Tasks that are audited for user account management include:
A user account is created, changed, deleted, renamed, disabled, enabled, locked out, or unlocked.
A user account password is set or changed.
Security identifier (SID) history is added to a user account.
The Directory Services Restore Mode password is set.
Permissions are changed on accounts that are members of administrator groups.
Credential Manager credentials are backed up or restored.

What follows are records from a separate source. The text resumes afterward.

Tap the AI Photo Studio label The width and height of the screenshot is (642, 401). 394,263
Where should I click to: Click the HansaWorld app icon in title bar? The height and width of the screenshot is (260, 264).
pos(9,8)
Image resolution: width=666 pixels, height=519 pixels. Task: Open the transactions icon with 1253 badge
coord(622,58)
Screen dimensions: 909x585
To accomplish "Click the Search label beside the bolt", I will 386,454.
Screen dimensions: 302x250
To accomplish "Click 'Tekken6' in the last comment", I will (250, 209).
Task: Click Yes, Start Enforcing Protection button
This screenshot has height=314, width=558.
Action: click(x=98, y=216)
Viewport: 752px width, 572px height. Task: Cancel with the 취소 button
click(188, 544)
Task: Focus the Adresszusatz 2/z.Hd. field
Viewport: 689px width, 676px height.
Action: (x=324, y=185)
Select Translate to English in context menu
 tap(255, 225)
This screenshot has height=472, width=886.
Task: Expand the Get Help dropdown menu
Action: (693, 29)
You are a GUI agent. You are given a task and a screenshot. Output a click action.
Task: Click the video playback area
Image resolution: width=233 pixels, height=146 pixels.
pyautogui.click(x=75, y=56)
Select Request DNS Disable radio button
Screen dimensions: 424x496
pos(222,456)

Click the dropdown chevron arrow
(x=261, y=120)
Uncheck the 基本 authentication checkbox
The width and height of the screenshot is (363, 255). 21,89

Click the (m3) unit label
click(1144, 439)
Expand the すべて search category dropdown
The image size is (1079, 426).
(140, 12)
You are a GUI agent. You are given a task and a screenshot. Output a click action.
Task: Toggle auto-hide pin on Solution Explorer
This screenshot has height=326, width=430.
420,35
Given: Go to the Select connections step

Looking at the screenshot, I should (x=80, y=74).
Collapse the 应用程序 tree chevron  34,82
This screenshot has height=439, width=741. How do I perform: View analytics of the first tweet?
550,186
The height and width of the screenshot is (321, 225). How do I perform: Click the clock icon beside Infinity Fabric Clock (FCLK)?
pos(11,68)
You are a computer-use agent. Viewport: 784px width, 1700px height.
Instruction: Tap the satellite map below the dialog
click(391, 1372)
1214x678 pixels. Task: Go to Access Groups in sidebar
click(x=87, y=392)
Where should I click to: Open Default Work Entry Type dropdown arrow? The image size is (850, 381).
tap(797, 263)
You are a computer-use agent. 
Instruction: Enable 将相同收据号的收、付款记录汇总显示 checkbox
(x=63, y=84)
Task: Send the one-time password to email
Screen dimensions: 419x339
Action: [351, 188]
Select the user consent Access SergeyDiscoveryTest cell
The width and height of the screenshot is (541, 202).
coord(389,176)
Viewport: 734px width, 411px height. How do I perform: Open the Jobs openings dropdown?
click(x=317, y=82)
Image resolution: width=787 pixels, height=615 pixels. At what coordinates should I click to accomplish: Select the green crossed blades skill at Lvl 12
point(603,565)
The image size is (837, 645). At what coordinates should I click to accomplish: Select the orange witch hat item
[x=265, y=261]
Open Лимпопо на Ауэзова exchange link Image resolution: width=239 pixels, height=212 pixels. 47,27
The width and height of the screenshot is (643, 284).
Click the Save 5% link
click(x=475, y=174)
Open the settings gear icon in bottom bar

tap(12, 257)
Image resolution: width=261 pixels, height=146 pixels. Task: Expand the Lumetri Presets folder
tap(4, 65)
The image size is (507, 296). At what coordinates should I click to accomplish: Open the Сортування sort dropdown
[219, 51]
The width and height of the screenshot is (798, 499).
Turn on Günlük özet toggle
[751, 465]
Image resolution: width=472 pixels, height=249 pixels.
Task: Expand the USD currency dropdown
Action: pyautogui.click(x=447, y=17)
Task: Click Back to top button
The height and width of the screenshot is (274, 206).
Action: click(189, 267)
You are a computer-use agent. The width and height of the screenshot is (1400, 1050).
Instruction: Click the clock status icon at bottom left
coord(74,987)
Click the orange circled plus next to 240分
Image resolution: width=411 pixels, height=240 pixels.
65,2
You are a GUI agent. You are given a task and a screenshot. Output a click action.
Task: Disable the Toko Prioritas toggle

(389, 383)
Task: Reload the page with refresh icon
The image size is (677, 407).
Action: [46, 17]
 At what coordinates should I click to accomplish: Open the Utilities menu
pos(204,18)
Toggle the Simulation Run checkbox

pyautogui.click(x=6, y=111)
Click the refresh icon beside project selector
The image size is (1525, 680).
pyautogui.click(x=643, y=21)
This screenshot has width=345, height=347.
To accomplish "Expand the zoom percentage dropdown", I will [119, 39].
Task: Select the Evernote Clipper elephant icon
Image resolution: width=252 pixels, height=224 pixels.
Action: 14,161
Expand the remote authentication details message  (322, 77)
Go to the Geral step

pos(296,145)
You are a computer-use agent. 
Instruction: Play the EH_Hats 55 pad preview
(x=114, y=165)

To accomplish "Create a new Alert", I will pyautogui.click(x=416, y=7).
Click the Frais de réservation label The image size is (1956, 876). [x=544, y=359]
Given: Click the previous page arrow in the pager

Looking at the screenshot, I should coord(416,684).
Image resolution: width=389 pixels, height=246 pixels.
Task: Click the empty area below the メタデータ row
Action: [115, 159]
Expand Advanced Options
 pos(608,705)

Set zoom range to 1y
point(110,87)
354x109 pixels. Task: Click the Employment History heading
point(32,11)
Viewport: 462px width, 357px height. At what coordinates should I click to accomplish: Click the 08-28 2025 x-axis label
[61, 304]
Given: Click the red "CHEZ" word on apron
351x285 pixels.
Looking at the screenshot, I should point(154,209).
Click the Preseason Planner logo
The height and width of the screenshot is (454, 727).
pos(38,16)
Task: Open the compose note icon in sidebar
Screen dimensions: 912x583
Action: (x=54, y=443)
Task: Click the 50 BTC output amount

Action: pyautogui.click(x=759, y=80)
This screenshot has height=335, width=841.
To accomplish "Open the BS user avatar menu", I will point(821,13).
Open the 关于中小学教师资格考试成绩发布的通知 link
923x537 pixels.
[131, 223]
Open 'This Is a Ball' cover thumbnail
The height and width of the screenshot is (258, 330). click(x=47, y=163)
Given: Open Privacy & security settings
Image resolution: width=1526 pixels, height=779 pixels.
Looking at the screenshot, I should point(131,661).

This policy setting is essential for tracking events that involve provisioning and managing user accounts.
Event volume: Low
Default: Success
If this policy setting is configured, the following events appear on computers running the supported versions of the Windows operating system as designated in the Applies To list at the beginning of this topic, in addition to Windows Server 2008 and Windows Vista.
Event ID |
Event message |
|---|---|
4720 |
A user account was created. |
4722 |
A user account was enabled. |
4723 |
An attempt was made to change an account's password. |
4724 |
An attempt was made to reset an account's password. |
4725 |
A user account was disabled. |
4726 |
A user account was deleted. |
4738 |
A user account was changed. |
4740 |
A user account was locked out. |
4765 |
SID History was added to an account. |
4766 |
An attempt to add SID History to an account failed. |
4767 |
A user account was unlocked. |
4780 |
The ACL was set on accounts which are members of administrators groups. |
4781 |
The name of an account was changed: |
4794 |
An attempt was made to set the Directory Services Restore Mode. |
5376 |
Credential Manager credentials were backed up. |
5377 |
Credential Manager credentials were restored from a backup. |